→ **Stated goal**
Reproduce each of the following lines verbatim, without changing any character.

────

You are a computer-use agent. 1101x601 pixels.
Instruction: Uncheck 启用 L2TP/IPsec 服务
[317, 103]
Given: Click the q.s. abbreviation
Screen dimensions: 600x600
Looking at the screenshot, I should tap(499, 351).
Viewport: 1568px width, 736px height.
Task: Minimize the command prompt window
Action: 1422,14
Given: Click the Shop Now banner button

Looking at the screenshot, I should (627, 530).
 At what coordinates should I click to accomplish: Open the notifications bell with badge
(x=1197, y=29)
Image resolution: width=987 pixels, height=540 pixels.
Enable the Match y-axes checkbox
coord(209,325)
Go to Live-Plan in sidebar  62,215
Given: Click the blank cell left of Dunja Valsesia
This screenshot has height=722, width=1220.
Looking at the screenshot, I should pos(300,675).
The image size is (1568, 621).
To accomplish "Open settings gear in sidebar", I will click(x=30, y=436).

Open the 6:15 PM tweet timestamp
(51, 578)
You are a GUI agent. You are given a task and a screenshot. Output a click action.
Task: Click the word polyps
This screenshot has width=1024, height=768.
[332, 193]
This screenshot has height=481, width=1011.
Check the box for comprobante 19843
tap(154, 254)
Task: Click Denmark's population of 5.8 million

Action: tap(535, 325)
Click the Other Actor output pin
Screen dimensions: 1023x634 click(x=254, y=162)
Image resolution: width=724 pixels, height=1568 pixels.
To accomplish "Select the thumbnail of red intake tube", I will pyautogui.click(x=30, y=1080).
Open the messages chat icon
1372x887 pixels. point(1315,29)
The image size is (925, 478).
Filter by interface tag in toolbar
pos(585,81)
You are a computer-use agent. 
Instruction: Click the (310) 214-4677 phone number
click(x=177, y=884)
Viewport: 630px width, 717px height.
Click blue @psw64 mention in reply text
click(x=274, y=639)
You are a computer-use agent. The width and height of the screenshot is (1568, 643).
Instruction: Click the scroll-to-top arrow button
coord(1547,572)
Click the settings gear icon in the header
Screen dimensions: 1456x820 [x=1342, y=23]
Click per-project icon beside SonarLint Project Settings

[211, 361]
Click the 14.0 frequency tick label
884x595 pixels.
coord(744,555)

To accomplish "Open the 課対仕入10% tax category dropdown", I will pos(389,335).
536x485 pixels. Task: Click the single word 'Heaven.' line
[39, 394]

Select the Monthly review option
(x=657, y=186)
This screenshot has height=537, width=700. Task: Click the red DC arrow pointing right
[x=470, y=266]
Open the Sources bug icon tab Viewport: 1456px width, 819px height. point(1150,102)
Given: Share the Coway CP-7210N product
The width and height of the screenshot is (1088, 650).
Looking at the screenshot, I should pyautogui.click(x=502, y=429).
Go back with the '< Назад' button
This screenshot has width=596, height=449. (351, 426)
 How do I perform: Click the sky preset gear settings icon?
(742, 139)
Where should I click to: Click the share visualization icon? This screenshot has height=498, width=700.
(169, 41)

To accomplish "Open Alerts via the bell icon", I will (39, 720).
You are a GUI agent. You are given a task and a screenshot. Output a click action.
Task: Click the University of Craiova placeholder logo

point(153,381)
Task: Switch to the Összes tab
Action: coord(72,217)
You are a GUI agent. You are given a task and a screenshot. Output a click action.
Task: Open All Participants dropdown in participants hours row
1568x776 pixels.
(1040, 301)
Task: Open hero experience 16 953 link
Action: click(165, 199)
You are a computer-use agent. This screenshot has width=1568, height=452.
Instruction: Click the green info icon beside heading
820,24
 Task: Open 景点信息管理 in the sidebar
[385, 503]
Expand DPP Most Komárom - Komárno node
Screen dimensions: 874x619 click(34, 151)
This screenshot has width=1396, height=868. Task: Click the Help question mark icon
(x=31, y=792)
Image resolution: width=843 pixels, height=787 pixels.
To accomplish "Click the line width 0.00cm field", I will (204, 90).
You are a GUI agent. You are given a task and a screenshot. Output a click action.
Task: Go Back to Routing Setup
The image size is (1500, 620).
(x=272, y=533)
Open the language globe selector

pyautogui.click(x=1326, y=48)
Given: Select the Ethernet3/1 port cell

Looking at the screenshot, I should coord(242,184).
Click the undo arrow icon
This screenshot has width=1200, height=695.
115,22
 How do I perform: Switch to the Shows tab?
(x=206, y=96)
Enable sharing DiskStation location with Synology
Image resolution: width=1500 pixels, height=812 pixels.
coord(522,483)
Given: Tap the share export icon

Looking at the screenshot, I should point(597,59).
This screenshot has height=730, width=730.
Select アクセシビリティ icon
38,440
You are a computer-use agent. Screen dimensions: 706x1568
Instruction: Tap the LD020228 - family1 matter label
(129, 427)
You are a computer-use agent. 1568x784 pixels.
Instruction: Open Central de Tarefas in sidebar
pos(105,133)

────

→ **Answer below**
You are a computer-use agent. 1101x601 pixels.
Instruction: Uncheck 启用 L2TP/IPsec 服务
[317, 103]
Given: Click the q.s. abbreviation
Screen dimensions: 600x600
Looking at the screenshot, I should tap(499, 351).
Viewport: 1568px width, 736px height.
Task: Minimize the command prompt window
Action: 1422,14
Given: Click the Shop Now banner button

Looking at the screenshot, I should (627, 530).
 At what coordinates should I click to accomplish: Open the notifications bell with badge
(x=1197, y=29)
Image resolution: width=987 pixels, height=540 pixels.
Enable the Match y-axes checkbox
coord(209,325)
Go to Live-Plan in sidebar  62,215
Given: Click the blank cell left of Dunja Valsesia
This screenshot has height=722, width=1220.
Looking at the screenshot, I should pos(300,675).
The image size is (1568, 621).
To accomplish "Open settings gear in sidebar", I will click(x=30, y=436).

Open the 6:15 PM tweet timestamp
(51, 578)
You are a GUI agent. You are given a task and a screenshot. Output a click action.
Task: Click the word polyps
This screenshot has width=1024, height=768.
[332, 193]
This screenshot has height=481, width=1011.
Check the box for comprobante 19843
tap(154, 254)
Task: Click Denmark's population of 5.8 million

Action: tap(535, 325)
Click the Other Actor output pin
Screen dimensions: 1023x634 click(x=254, y=162)
Image resolution: width=724 pixels, height=1568 pixels.
To accomplish "Select the thumbnail of red intake tube", I will pyautogui.click(x=30, y=1080).
Open the messages chat icon
1372x887 pixels. point(1315,29)
The image size is (925, 478).
Filter by interface tag in toolbar
pos(585,81)
You are a computer-use agent. 
Instruction: Click the (310) 214-4677 phone number
click(x=177, y=884)
Viewport: 630px width, 717px height.
Click blue @psw64 mention in reply text
click(x=274, y=639)
You are a computer-use agent. The width and height of the screenshot is (1568, 643).
Instruction: Click the scroll-to-top arrow button
coord(1547,572)
Click the settings gear icon in the header
Screen dimensions: 1456x820 [x=1342, y=23]
Click per-project icon beside SonarLint Project Settings

[211, 361]
Click the 14.0 frequency tick label
884x595 pixels.
coord(744,555)

To accomplish "Open the 課対仕入10% tax category dropdown", I will pos(389,335).
536x485 pixels. Task: Click the single word 'Heaven.' line
[39, 394]

Select the Monthly review option
(x=657, y=186)
This screenshot has height=537, width=700. Task: Click the red DC arrow pointing right
[x=470, y=266]
Open the Sources bug icon tab Viewport: 1456px width, 819px height. point(1150,102)
Given: Share the Coway CP-7210N product
The width and height of the screenshot is (1088, 650).
Looking at the screenshot, I should pyautogui.click(x=502, y=429).
Go back with the '< Назад' button
This screenshot has width=596, height=449. (351, 426)
 How do I perform: Click the sky preset gear settings icon?
(742, 139)
Where should I click to: Click the share visualization icon? This screenshot has height=498, width=700.
(169, 41)

To accomplish "Open Alerts via the bell icon", I will (39, 720).
You are a GUI agent. You are given a task and a screenshot. Output a click action.
Task: Click the University of Craiova placeholder logo

point(153,381)
Task: Switch to the Összes tab
Action: coord(72,217)
You are a GUI agent. You are given a task and a screenshot. Output a click action.
Task: Open All Participants dropdown in participants hours row
1568x776 pixels.
(1040, 301)
Task: Open hero experience 16 953 link
Action: click(165, 199)
You are a computer-use agent. This screenshot has width=1568, height=452.
Instruction: Click the green info icon beside heading
820,24
 Task: Open 景点信息管理 in the sidebar
[385, 503]
Expand DPP Most Komárom - Komárno node
Screen dimensions: 874x619 click(34, 151)
This screenshot has width=1396, height=868. Task: Click the Help question mark icon
(x=31, y=792)
Image resolution: width=843 pixels, height=787 pixels.
To accomplish "Click the line width 0.00cm field", I will (204, 90).
You are a GUI agent. You are given a task and a screenshot. Output a click action.
Task: Go Back to Routing Setup
The image size is (1500, 620).
(x=272, y=533)
Open the language globe selector

pyautogui.click(x=1326, y=48)
Given: Select the Ethernet3/1 port cell

Looking at the screenshot, I should coord(242,184).
Click the undo arrow icon
This screenshot has width=1200, height=695.
115,22
 How do I perform: Switch to the Shows tab?
(x=206, y=96)
Enable sharing DiskStation location with Synology
Image resolution: width=1500 pixels, height=812 pixels.
coord(522,483)
Given: Tap the share export icon

Looking at the screenshot, I should point(597,59).
This screenshot has height=730, width=730.
Select アクセシビリティ icon
38,440
You are a computer-use agent. Screen dimensions: 706x1568
Instruction: Tap the LD020228 - family1 matter label
(129, 427)
You are a computer-use agent. 1568x784 pixels.
Instruction: Open Central de Tarefas in sidebar
pos(105,133)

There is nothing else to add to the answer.